13. Juni 2019, 18 Uhr

Führung durch die Sammlungen

Venedig in Bayern

 

Erleichtert von einer großen Bürde äußerte sich Goethe als er 1786 zum ersten Mal nach Venedig reist und die Stadt, von der er schon so viel hörte, endlich mit eigenen Augen bestaunen konnte: „So ist denn auch, Gott sei Dank, Venedig mir kein bloßes Wort mehr, kein hohler Name, der mich so oft […] geängstigt hat.“ Zu Goethes Lebzeiten war Venedig bereits seit Langem zu einem der wichtigsten Anlaufpunkte auf der Grand Tour durch Italien geworden. Die Kenntnis der einzigartigen Lagunenstadt gehörte bereits seit der Renaissance zur Ausbildung von Fürsten und Adeligen, deren Sprösslinge allesamt gen Süden geschickt wurden, um in Venedig und Padua Italienisch zu lernen oder an den renommierten Universitäten zu studieren, eine Tradition, die bis ins späte 19. Jh. hinein bestehen blieb.
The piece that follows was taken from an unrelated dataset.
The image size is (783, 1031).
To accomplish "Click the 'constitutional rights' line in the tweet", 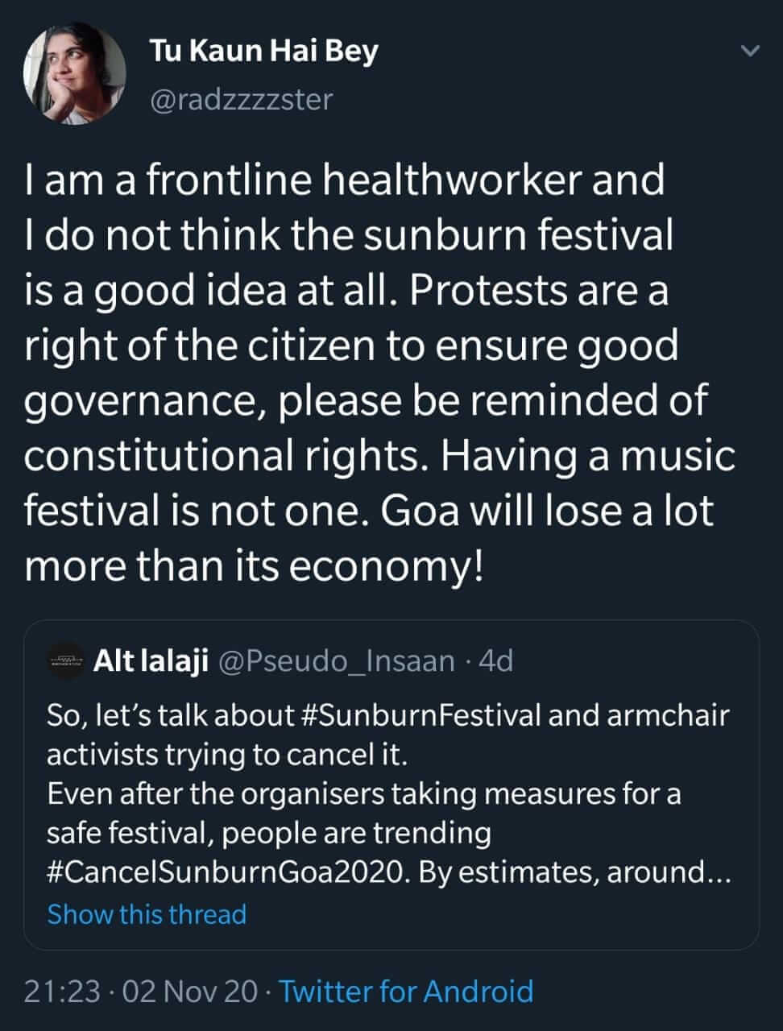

Hiervon zeugt u.a. ein Reisetagebuch des Kurprinzen Karl Albrecht von Bayern im BNM, dessen Ankunft in Venedig am 8. März 1716 mit einer festlichen Regatta gefeiert wurde. Die Achse Venedig-Bayern war seit jeher von großer wirtschaftlicher Bedeutung v.a. für den Handel mit Luxusgütern, wie Stoffen und Gewürzen aber auch bedeutende Kunstwerke kamen über diese Handelsroute über die Alpen und fanden ihren Weg in die Sammlungen der bayerischen Herrscher. Kleine Repliken nach den Pferden der Quadriga des Markusdoms oder bedeutenden venezianischen Bauskulpturen sind Beispiele nicht nur für die herausragende Qualität venezianischer Kunstwerke, sie spiegeln zudem die Faszination wider, die nordalpine Sammler mit diesen Objekten verbanden. Bis heute ist Venedig eine Stadt der Widersprüche zwischen melancholischer Erhabenheit (Serenissima!) und schwärmerischem Kunstgenuss. Anhand exemplarisch ausgewählter Highlights der Sammlung – Malerei, Graphik, Bildhauerei und Glaskunst – soll in der Führung das Bild von Venedig als Stadt des Luxus und des Genusses ebenso beleuchtet werden, wie seine Bedeutung für den Handel mit dem Norden.